Larry Esslinger was moved to the Michener Centre from his Edmonton home 50 years ago.  

Attitudes and services for people like Larry were different in the 1960s. Back then, parents were told to move their developmentally disabled children to institutions and  “move on with their lives,” Diane Esslinger said. There were also very few services in Edmonton for people who wanted to keep their children at home.

Esslinger was four when her brother left their home. She remembers her mother weeping after handing him to a government worker.

“I think it broke her heart,” Esslinger said. “I think it has affected her and my dad for all of their lives.”

Caregivers helped 

The situation changed 15 years ago, when Larry had a health scare. Esslinger received a call from a nurse at the Michener Centre, which started her on the path to establishing a relationship with her brother.

She credits Larry’s long-term caregivers for playing a key role.

“It just opened up a new avenue in my life and healed a loss that I had, that I’d experienced as a child,” she said.

Last year, the provincial government announced it was closing the facility in April 2014 and moving residents into group homes.

The decision has been controversial, as this is the only home many residents have ever known.
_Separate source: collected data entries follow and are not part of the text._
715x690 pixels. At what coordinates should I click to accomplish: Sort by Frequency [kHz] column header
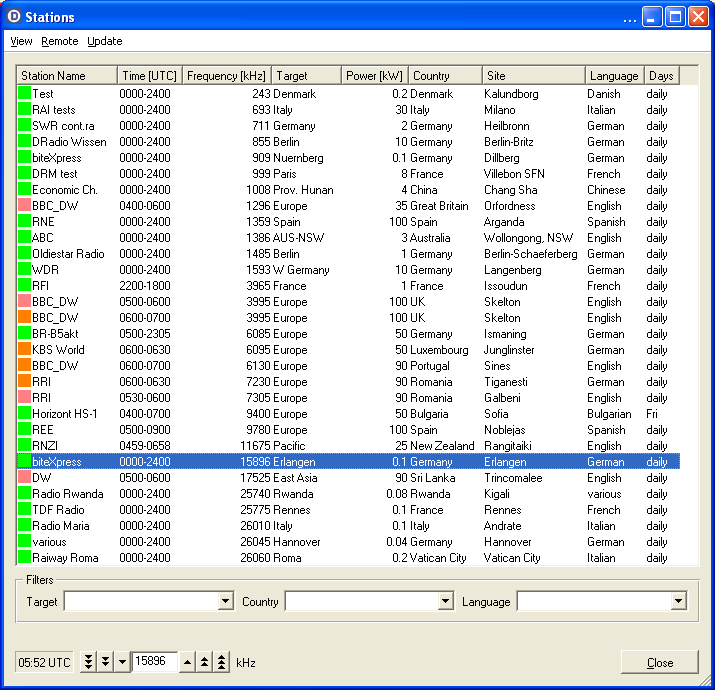coord(226,76)

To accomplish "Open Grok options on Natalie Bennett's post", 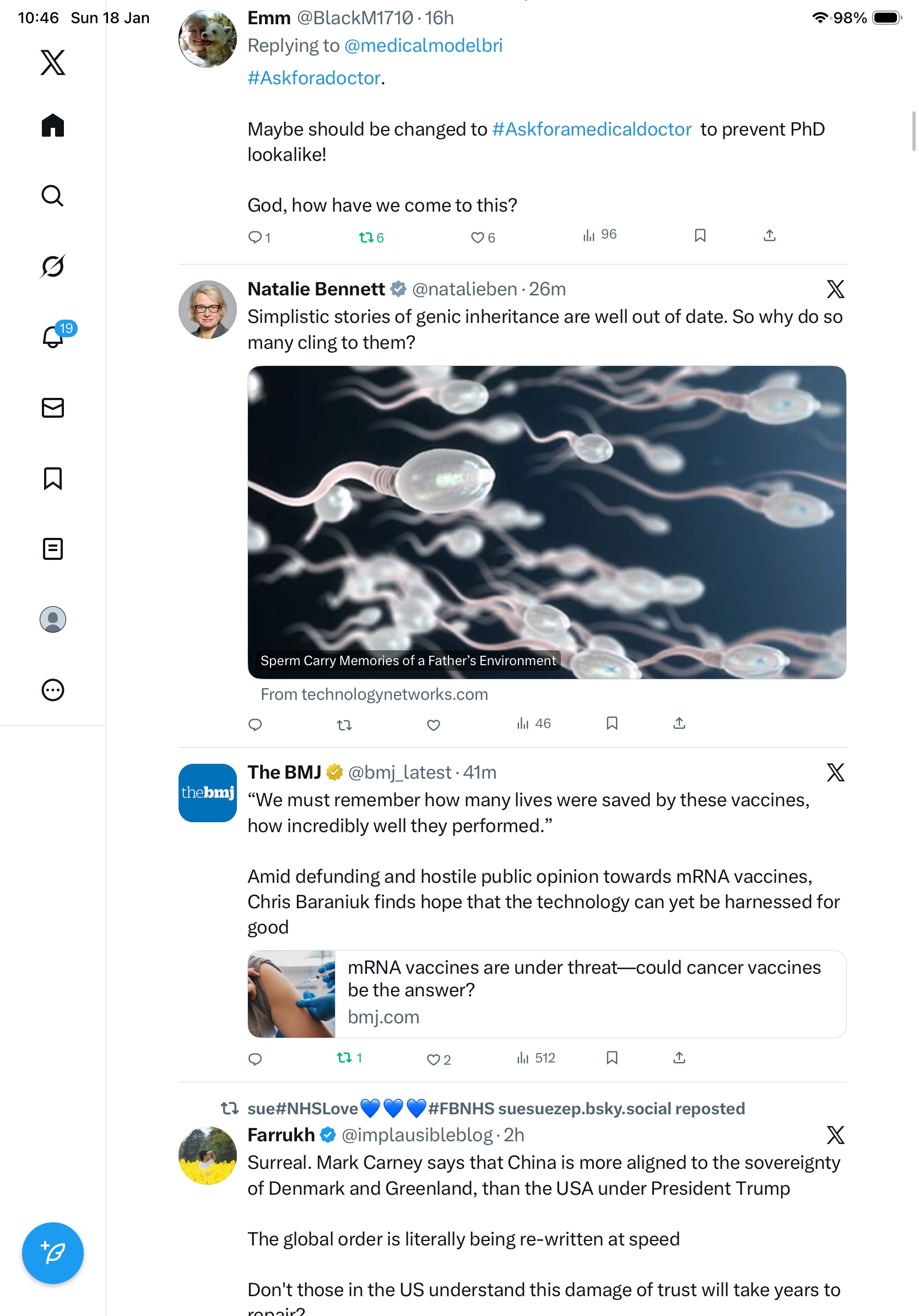I will pyautogui.click(x=835, y=289).
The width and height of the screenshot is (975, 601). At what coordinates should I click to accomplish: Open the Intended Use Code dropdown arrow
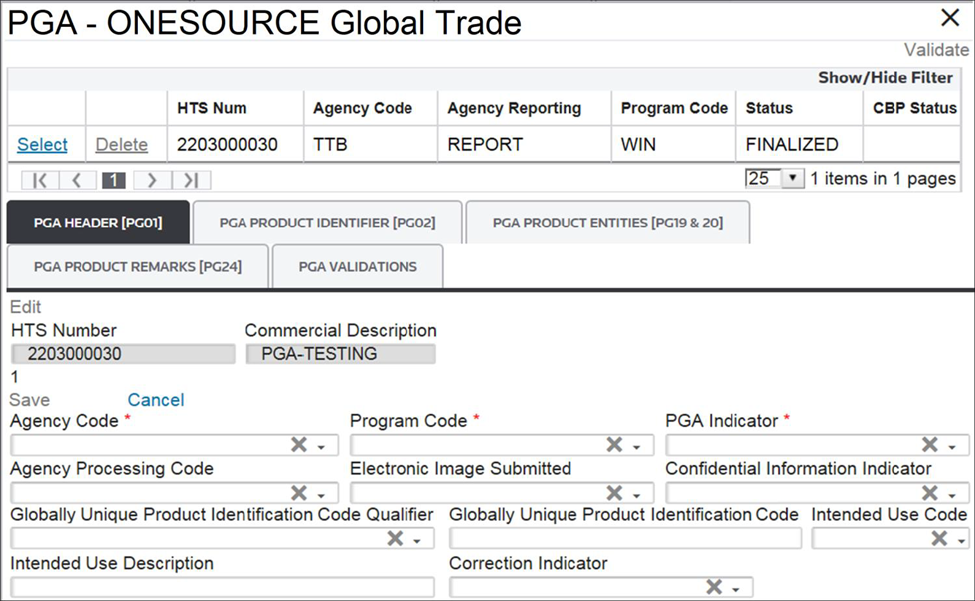pyautogui.click(x=959, y=540)
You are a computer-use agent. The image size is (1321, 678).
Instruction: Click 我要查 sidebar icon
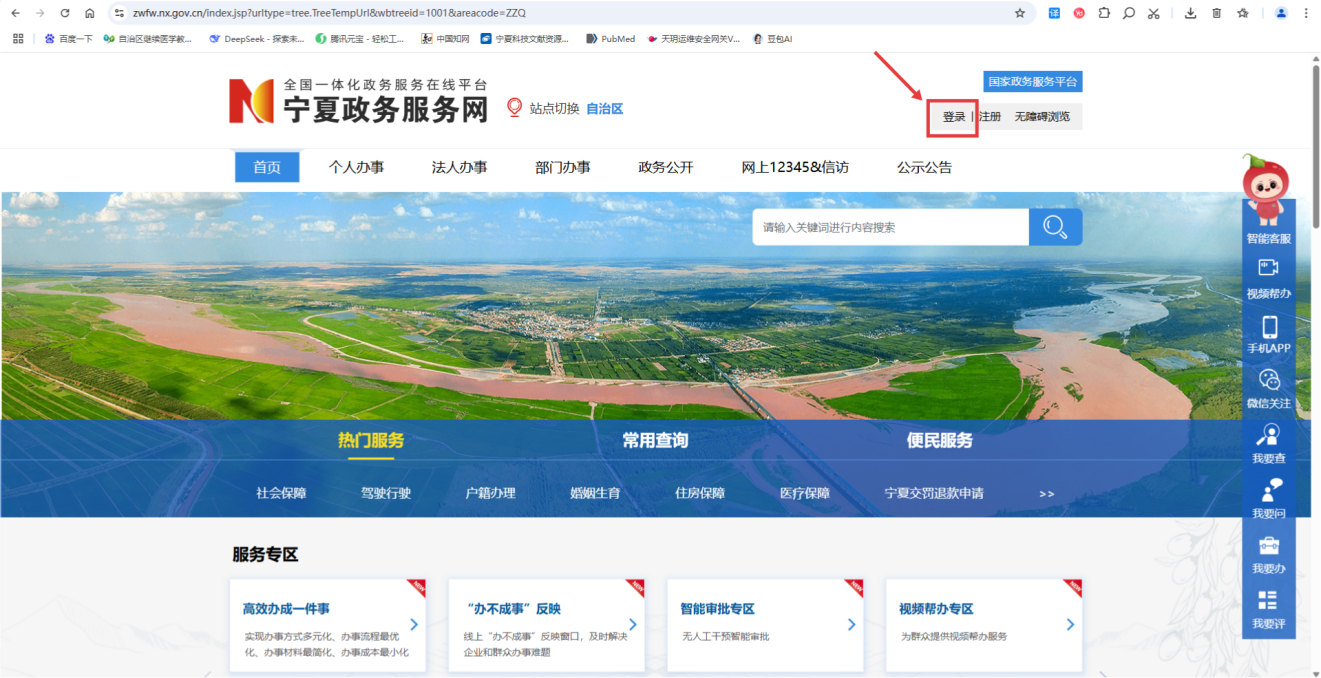click(1268, 435)
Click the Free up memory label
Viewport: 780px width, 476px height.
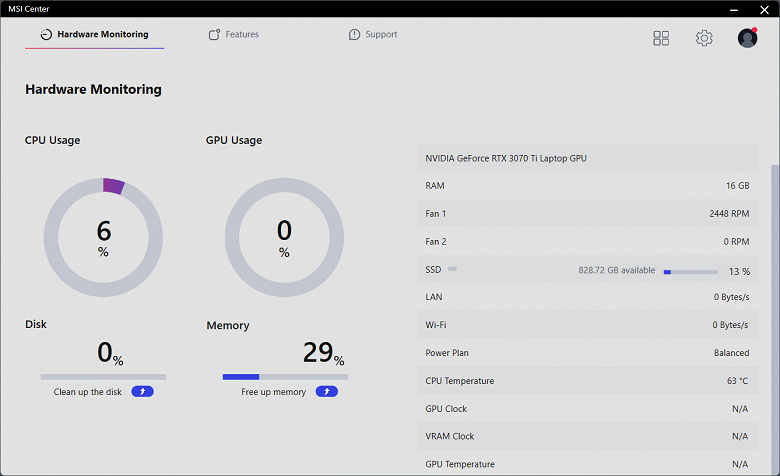click(x=273, y=392)
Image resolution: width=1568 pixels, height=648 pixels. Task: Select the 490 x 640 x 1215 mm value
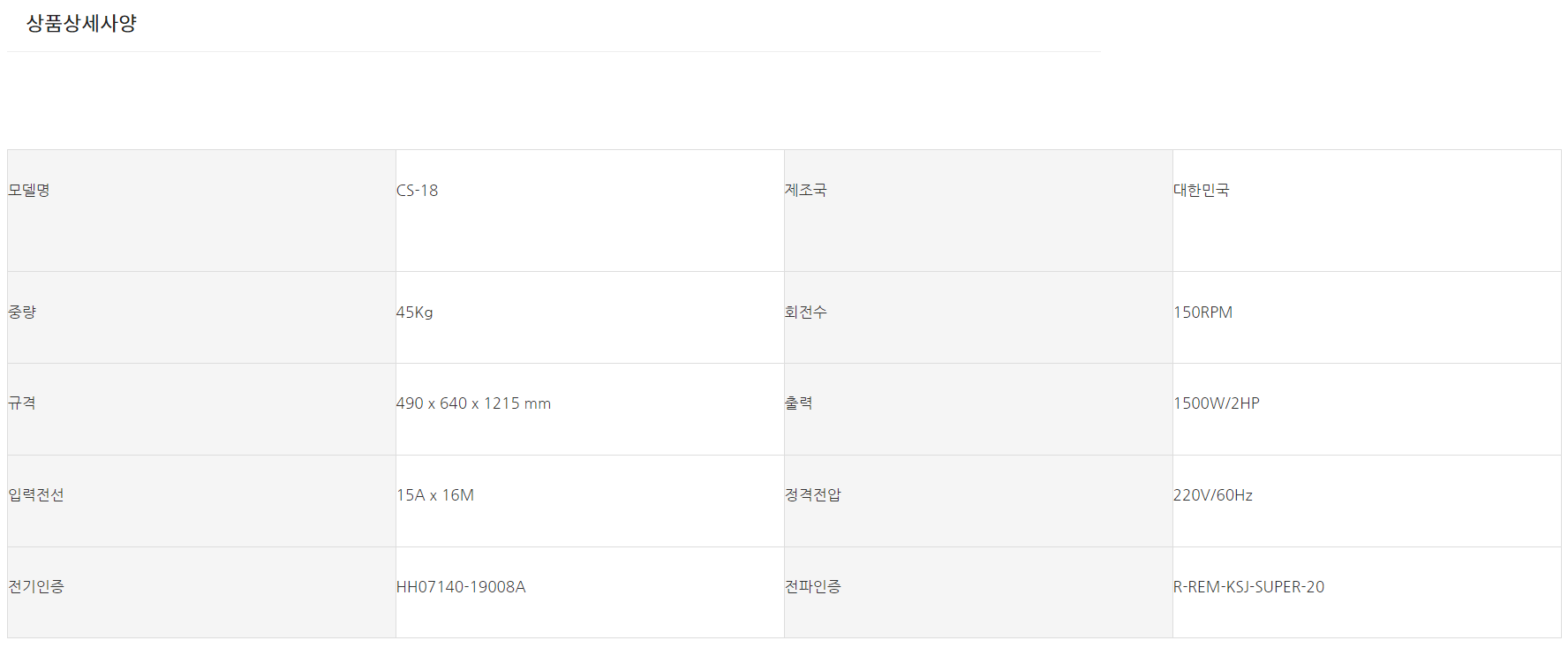pos(473,403)
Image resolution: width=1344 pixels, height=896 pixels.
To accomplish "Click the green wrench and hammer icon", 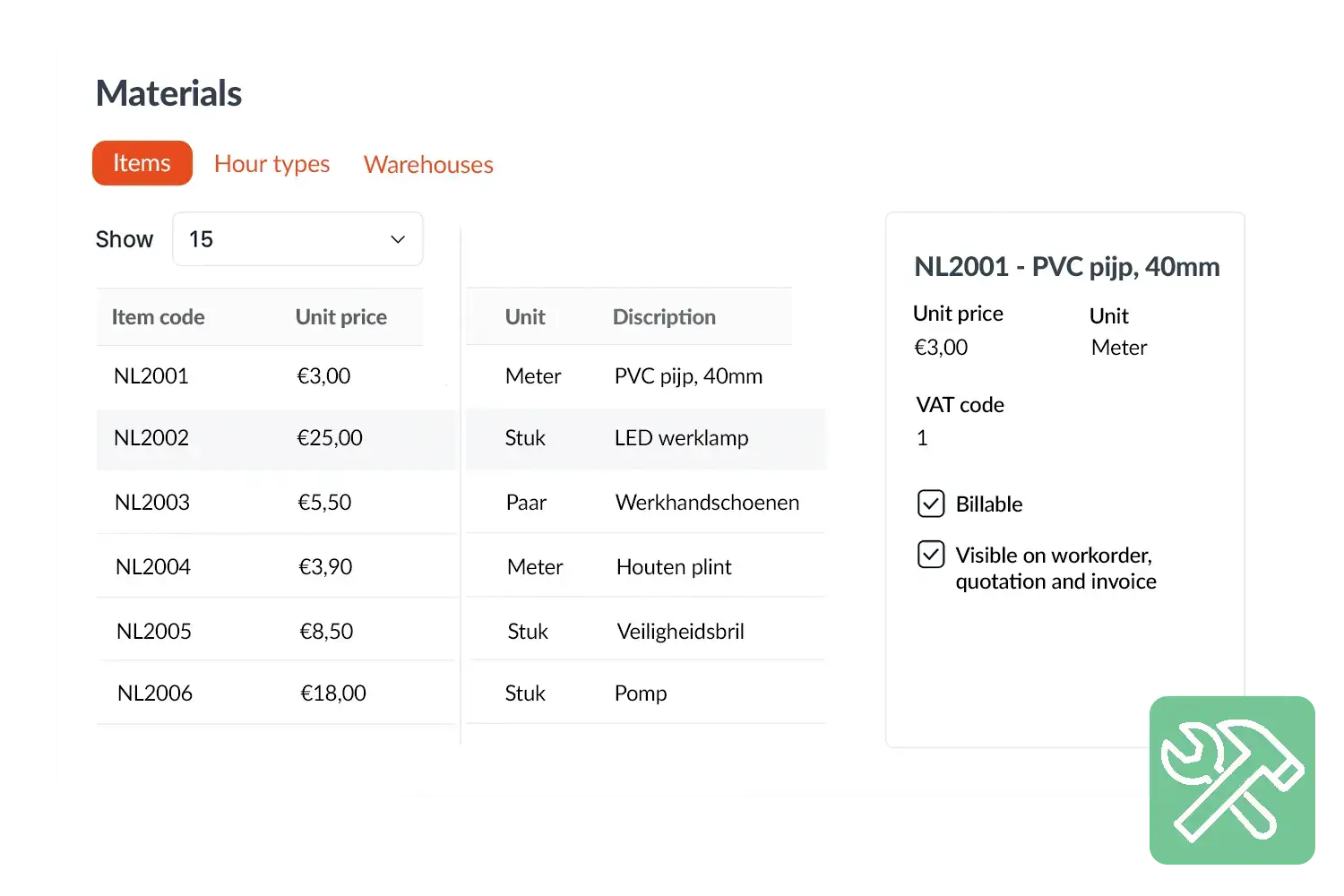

Families say group homes will never match the level of care their loved one receive from centre staff.

The closure was delayed until this fall but the province has resisted all attempts to reverse the decision.

Esslinger is worried Larry won't get the support he needs if he's moved to a group home.

“Because Larry is non-verbal and he's got very specific needs, the staff here have to get to really know the person,” she said.

“They have to know them in the same way that a parent would know a baby or a very young child.”

However, provincial officials say Michener residents who have moved into the community are doing well in their new placements.